As in the matter PoS your approach avoids the reality of what science is and does.

It is history of science that tells us, for example, how current science has neglected important discoveries because of historical accidents - like the eclipse of German Science after Hitler and Soviet Science after the Cold War. When that’s forgotten science becomes even more parochial. Einstein’s work, for example, had to be fought to be heard in the West by Arthur Eddington because he was German and there had just been a war. Nowadays, the inability of US scientists to read research in foreign languages puts a particular slant on their science… which is invisible to them if history and sociology of science are “beneath them”.

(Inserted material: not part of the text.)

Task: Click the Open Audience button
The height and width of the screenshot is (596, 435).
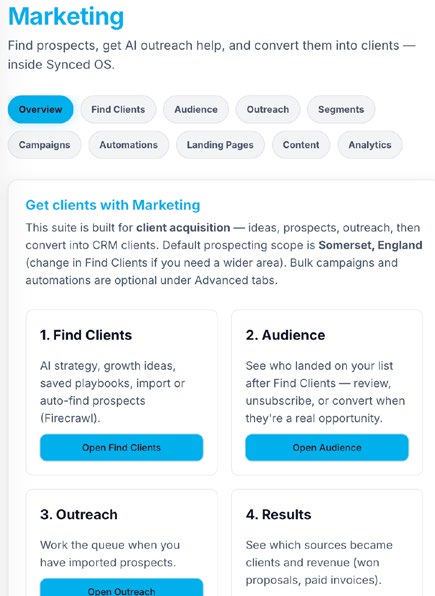Action: point(327,447)
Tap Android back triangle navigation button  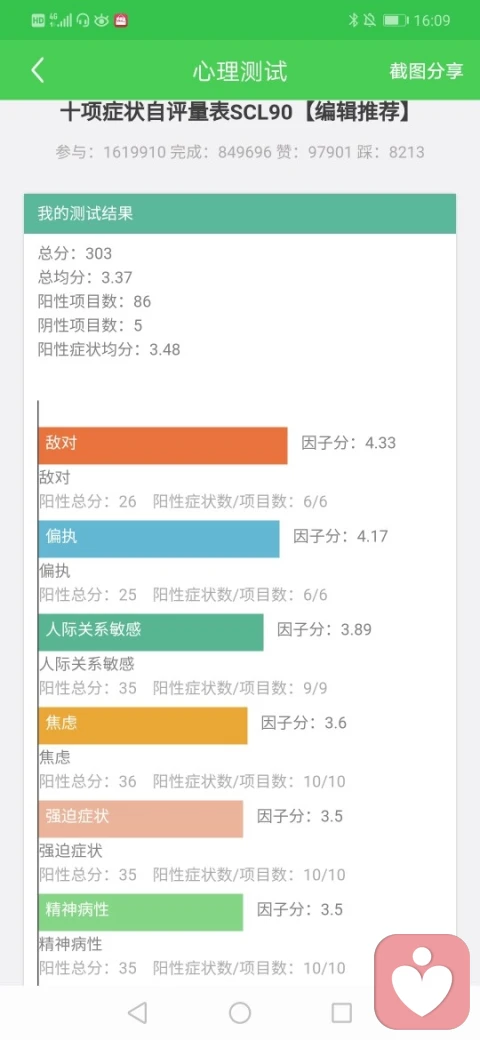(x=137, y=1012)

Lack of historical perspective also commonly leads to mythic reconstructions of science’s past, as complex and muddled as any history. And that leads to the dangerous lie that science is a matter of invariable progress towrads truth and that, therefore, science NOW is the truest it’s ever been and is bound to arrive at Final Truth any day. It’s palpably false - but you’ll never find out if you stick to the belief that history and philosophy aren’t worthy of notice.